What needs to be done » Reproduce, from the lines below, exactly the stretch that begins at the line containing "You are a GUI" and ends at the line containing "Task: Collapse Konfiguration", both included.

Material provided »
....................

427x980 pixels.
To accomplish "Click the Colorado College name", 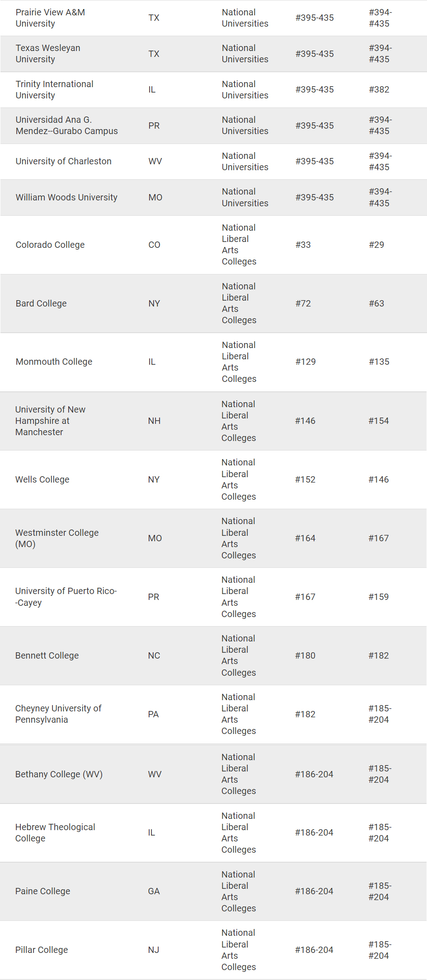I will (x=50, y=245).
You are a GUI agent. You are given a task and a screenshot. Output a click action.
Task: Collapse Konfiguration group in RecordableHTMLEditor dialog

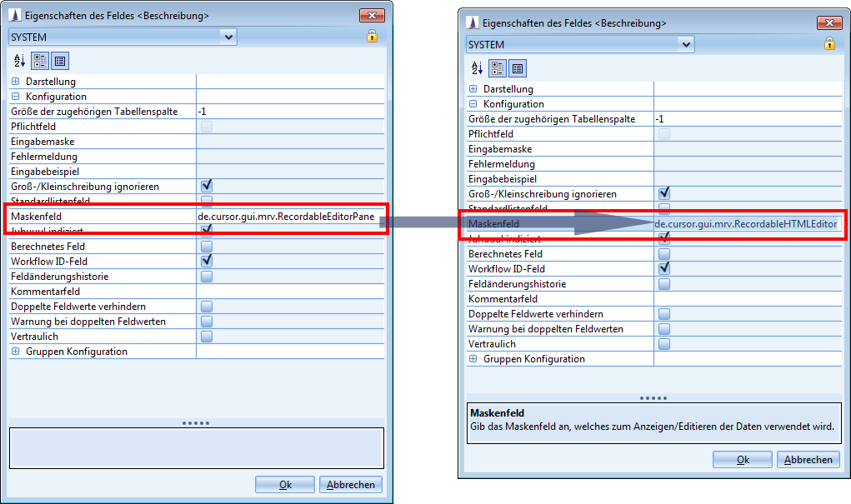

....................

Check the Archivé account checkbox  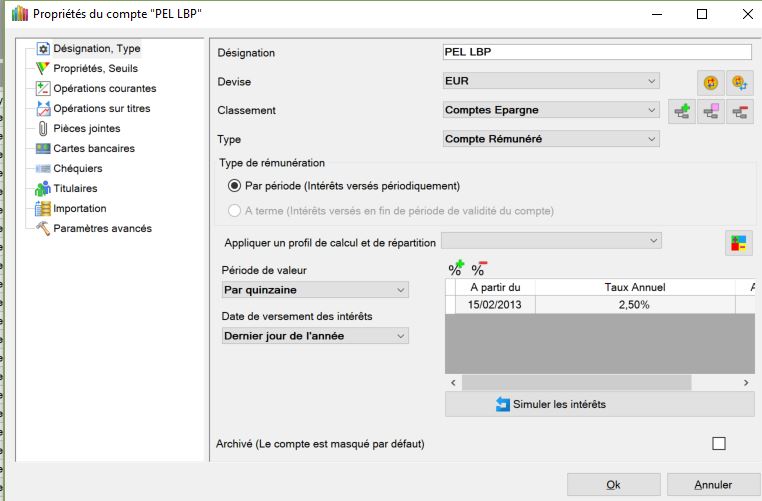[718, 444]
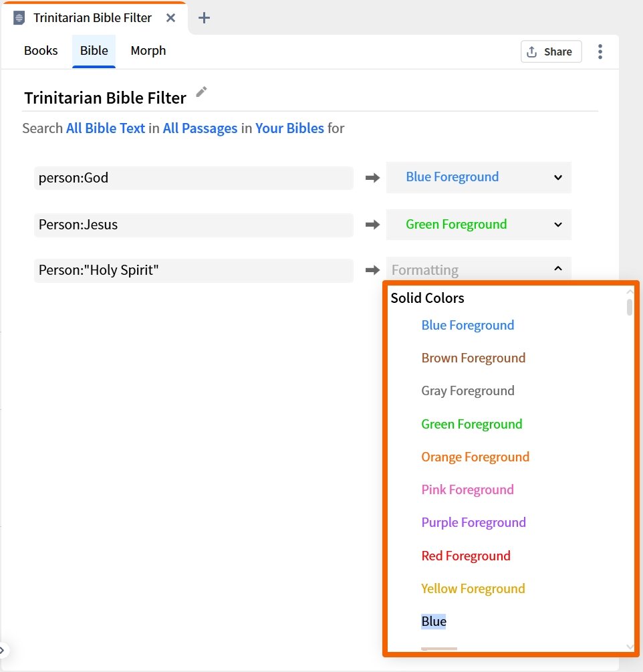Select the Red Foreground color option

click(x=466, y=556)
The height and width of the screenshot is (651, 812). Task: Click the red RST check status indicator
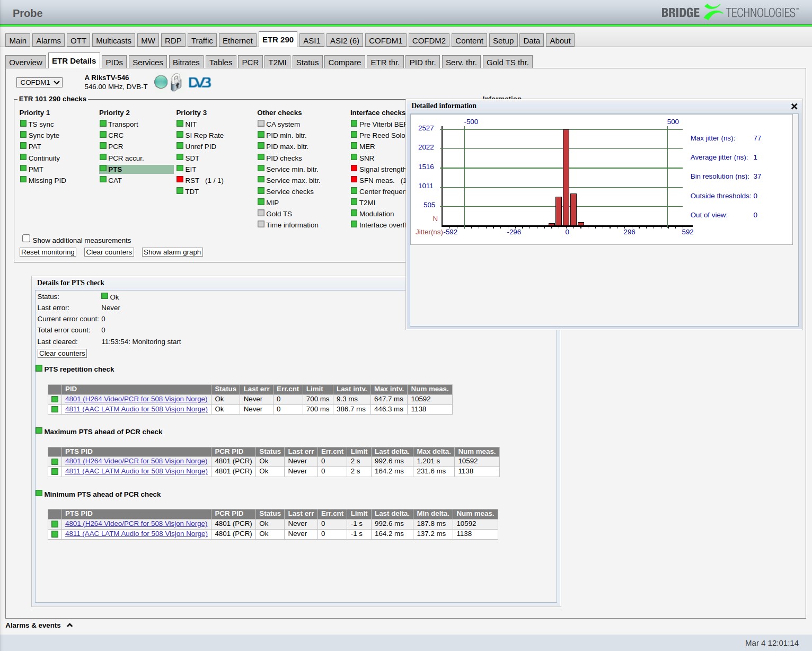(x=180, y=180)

....................

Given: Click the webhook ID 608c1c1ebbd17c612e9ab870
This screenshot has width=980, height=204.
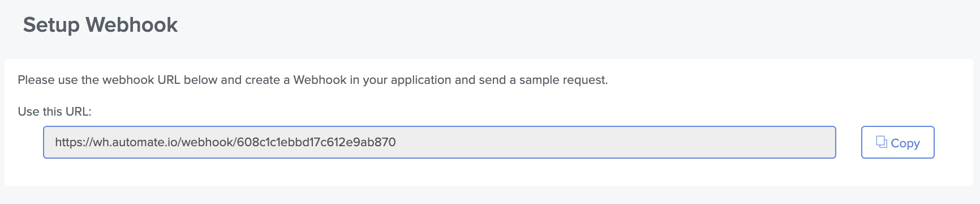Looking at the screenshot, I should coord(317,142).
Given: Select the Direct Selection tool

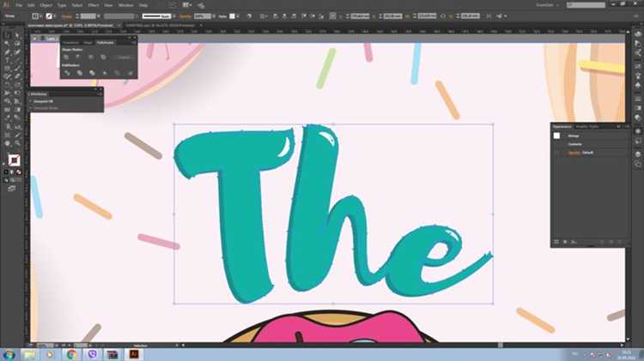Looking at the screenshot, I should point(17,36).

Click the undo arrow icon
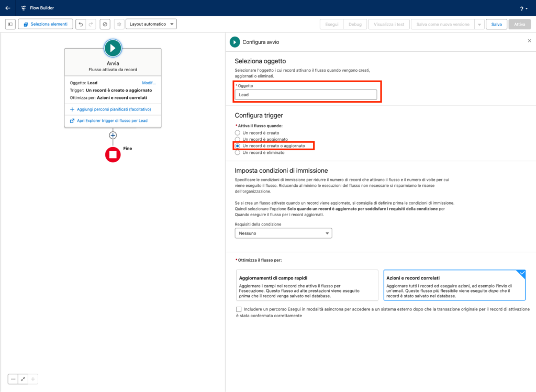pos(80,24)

....................

Reply to the exercise »
You are a GUI agent. You are given a task and a screenshot. Output a click action.
Task: Collapse Konfiguration group in RecordableHTMLEditor dialog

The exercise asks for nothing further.